> **What the exercise asks**
An exact copy of the data below is needed; please leave out any pictures.

> **Data to examine**
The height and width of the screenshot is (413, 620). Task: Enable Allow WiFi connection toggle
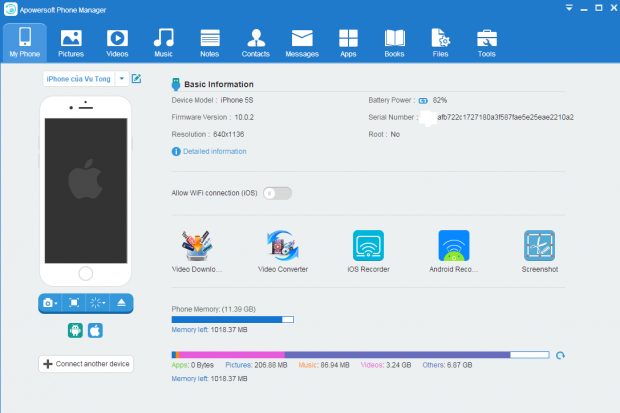(277, 193)
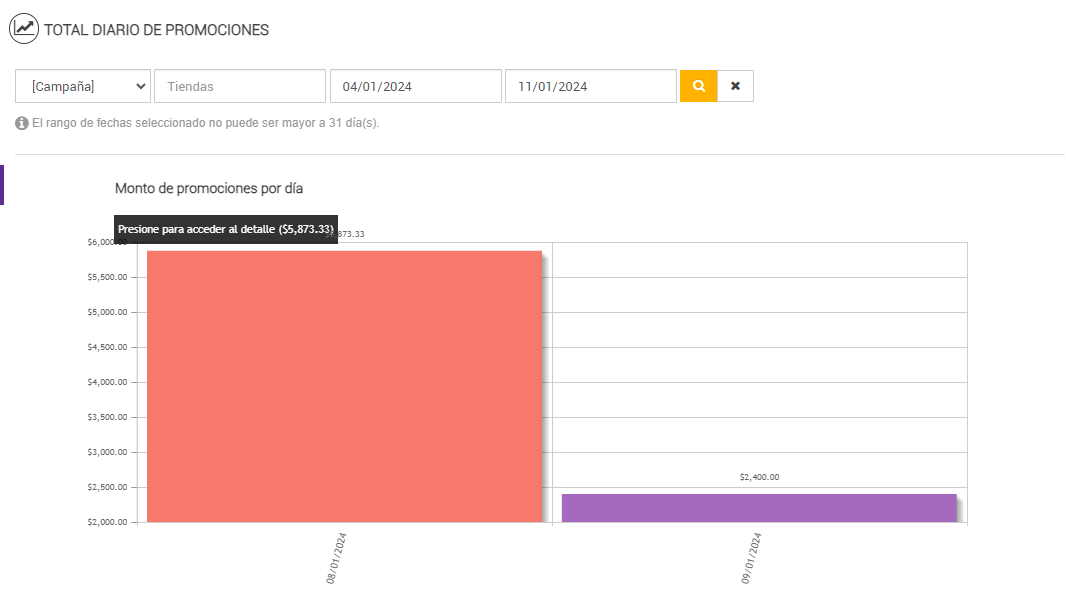Clear filters with the X button
The height and width of the screenshot is (609, 1065).
click(735, 86)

> **Solution**
The height and width of the screenshot is (413, 620). Task: Enable Allow WiFi connection toggle
(277, 193)
Clear filters with the X button
The height and width of the screenshot is (609, 1065).
click(735, 86)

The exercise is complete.